Start of THE DATA
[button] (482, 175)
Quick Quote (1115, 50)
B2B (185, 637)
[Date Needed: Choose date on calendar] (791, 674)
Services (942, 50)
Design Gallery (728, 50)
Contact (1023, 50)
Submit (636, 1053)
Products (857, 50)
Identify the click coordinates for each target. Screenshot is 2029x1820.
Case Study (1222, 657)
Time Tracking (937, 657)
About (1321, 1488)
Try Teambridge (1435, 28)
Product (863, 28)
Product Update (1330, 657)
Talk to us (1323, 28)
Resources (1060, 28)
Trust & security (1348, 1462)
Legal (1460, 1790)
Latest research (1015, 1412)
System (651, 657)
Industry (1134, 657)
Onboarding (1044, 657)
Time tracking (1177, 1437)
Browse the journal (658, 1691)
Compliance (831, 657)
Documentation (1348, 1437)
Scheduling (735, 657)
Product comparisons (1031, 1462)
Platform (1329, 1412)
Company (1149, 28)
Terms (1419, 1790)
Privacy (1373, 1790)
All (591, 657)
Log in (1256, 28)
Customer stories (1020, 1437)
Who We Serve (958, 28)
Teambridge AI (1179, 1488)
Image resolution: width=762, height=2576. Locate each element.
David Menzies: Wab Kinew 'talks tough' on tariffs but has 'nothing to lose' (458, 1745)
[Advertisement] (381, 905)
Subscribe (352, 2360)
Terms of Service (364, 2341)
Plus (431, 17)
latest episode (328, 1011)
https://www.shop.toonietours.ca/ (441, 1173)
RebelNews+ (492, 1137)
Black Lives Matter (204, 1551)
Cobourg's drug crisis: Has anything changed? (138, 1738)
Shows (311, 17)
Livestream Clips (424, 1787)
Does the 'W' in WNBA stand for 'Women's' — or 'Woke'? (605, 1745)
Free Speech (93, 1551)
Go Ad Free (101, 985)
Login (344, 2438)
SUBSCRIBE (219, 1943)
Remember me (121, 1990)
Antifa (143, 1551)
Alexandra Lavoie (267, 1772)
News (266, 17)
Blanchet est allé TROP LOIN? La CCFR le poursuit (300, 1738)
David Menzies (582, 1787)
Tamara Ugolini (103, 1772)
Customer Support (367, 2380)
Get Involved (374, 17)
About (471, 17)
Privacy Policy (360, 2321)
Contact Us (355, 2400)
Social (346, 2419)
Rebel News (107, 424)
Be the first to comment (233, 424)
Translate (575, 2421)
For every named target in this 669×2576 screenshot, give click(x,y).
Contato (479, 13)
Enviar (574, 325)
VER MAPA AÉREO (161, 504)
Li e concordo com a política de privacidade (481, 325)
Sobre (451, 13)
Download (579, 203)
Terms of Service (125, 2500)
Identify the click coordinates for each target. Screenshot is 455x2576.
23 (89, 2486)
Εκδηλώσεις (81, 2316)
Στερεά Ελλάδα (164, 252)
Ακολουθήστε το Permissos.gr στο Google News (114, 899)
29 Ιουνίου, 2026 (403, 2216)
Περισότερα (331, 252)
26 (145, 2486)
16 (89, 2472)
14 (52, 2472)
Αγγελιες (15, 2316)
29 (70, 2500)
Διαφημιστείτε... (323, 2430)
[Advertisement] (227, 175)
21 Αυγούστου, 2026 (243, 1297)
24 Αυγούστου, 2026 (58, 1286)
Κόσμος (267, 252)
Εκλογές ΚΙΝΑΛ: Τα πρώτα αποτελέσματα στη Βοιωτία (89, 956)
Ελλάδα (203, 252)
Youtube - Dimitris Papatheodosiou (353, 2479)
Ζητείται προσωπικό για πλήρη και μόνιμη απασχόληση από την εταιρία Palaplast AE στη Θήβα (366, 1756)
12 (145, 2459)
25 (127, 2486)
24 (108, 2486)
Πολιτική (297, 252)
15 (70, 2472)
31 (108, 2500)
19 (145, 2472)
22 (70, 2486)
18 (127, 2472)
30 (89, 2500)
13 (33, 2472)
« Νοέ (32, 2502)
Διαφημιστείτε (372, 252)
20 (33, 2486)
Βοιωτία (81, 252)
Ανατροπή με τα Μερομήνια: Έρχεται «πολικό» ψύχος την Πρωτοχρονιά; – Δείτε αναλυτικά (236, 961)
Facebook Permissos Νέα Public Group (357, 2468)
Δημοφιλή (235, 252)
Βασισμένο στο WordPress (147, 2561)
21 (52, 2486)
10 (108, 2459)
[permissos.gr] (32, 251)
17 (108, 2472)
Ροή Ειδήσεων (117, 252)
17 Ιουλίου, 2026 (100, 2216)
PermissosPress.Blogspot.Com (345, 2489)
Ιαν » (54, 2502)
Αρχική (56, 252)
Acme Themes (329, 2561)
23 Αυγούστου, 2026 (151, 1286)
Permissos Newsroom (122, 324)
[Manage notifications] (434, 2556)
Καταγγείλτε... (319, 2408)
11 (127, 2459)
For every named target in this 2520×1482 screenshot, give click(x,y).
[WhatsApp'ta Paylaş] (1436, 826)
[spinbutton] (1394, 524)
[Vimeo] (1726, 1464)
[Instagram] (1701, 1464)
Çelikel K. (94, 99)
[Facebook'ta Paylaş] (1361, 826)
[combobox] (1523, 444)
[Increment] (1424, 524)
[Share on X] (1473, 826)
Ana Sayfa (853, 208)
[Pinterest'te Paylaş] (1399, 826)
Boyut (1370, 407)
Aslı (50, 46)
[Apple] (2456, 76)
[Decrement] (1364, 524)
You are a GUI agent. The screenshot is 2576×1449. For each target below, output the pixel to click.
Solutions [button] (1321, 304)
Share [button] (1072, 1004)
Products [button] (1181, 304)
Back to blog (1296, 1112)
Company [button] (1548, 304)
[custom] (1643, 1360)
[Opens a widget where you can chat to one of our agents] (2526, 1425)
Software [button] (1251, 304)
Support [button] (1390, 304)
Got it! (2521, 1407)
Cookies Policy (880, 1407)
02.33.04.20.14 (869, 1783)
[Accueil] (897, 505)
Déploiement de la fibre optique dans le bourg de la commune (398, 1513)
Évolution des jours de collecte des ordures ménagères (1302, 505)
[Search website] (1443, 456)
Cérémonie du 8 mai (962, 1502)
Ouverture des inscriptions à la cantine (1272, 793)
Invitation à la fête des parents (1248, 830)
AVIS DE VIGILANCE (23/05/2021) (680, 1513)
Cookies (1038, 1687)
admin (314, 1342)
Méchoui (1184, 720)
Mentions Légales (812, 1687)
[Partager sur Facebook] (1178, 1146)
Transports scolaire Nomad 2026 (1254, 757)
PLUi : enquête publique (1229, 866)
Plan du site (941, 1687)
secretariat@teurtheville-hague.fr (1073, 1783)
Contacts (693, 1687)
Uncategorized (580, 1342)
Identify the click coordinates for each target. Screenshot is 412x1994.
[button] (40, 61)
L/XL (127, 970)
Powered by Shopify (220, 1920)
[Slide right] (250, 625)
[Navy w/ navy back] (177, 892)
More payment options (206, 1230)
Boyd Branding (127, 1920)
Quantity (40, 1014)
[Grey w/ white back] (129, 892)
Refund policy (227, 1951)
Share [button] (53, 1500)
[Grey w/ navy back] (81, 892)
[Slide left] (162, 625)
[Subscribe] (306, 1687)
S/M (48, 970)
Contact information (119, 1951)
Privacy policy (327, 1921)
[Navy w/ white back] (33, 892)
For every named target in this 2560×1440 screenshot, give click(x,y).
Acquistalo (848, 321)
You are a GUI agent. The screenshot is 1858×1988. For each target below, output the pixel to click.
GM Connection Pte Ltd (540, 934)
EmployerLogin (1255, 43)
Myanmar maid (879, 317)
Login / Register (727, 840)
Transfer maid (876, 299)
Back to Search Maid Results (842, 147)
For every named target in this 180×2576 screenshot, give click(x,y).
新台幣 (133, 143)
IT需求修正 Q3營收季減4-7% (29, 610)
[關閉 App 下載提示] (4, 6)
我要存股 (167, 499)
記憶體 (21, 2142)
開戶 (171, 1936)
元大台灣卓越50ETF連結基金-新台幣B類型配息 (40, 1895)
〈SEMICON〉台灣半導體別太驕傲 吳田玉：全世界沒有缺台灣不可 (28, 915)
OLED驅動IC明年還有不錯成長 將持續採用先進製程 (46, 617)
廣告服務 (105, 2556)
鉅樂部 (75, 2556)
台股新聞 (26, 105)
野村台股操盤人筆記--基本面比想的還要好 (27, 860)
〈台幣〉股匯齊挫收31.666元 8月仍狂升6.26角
End of THE DATA
• TASK REQUIREMENTS: What you return should be exactly the lines above, starting at the one with "Enviar (574, 325)" and ending at the one with "[custom] (1643, 1360)", and nothing else.

• ANSWER TO THE EXERCISE:
Enviar (574, 325)
VER MAPA AÉREO (161, 504)
Li e concordo com a política de privacidade (481, 325)
Sobre (451, 13)
Download (579, 203)
Terms of Service (125, 2500)
Identify the click coordinates for each target. Screenshot is 455x2576.
23 (89, 2486)
Εκδηλώσεις (81, 2316)
Στερεά Ελλάδα (164, 252)
Ακολουθήστε το Permissos.gr στο Google News (114, 899)
29 Ιουνίου, 2026 (403, 2216)
Περισότερα (331, 252)
26 (145, 2486)
16 (89, 2472)
14 (52, 2472)
Αγγελιες (15, 2316)
29 (70, 2500)
Διαφημιστείτε... (323, 2430)
[Advertisement] (227, 175)
21 Αυγούστου, 2026 (243, 1297)
24 Αυγούστου, 2026 (58, 1286)
Κόσμος (267, 252)
Εκλογές ΚΙΝΑΛ: Τα πρώτα αποτελέσματα στη Βοιωτία (89, 956)
Ελλάδα (203, 252)
Youtube - Dimitris Papatheodosiou (353, 2479)
Ζητείται προσωπικό για πλήρη και μόνιμη απασχόληση από την εταιρία Palaplast AE στη Θήβα (366, 1756)
12 (145, 2459)
25 (127, 2486)
24 (108, 2486)
Πολιτική (297, 252)
15 (70, 2472)
31 (108, 2500)
19 (145, 2472)
22 (70, 2486)
18 (127, 2472)
30 (89, 2500)
13 (33, 2472)
« Νοέ (32, 2502)
Διαφημιστείτε (372, 252)
20 (33, 2486)
Βοιωτία (81, 252)
Ανατροπή με τα Μερομήνια: Έρχεται «πολικό» ψύχος την Πρωτοχρονιά; – Δείτε αναλυτικά (236, 961)
Facebook Permissos Νέα Public Group (357, 2468)
Δημοφιλή (235, 252)
Βασισμένο στο WordPress (147, 2561)
21 (52, 2486)
10 (108, 2459)
[permissos.gr] (32, 251)
17 (108, 2472)
Ροή Ειδήσεων (117, 252)
17 Ιουλίου, 2026 (100, 2216)
PermissosPress.Blogspot.Com (345, 2489)
Ιαν » (54, 2502)
Αρχική (56, 252)
Acme Themes (329, 2561)
23 Αυγούστου, 2026 (151, 1286)
Permissos Newsroom (122, 324)
[Manage notifications] (434, 2556)
Καταγγείλτε... (319, 2408)
11 (127, 2459)
For every named target in this 2520×1482 screenshot, give click(x,y).
[WhatsApp'ta Paylaş] (1436, 826)
[spinbutton] (1394, 524)
[Vimeo] (1726, 1464)
[Instagram] (1701, 1464)
Çelikel K. (94, 99)
[Facebook'ta Paylaş] (1361, 826)
[combobox] (1523, 444)
[Increment] (1424, 524)
[Share on X] (1473, 826)
Ana Sayfa (853, 208)
[Pinterest'te Paylaş] (1399, 826)
Boyut (1370, 407)
Aslı (50, 46)
[Apple] (2456, 76)
[Decrement] (1364, 524)
You are a GUI agent. The screenshot is 2576×1449. For each target below, output the pixel to click.
Solutions [button] (1321, 304)
Share [button] (1072, 1004)
Products [button] (1181, 304)
Back to blog (1296, 1112)
Company [button] (1548, 304)
[custom] (1643, 1360)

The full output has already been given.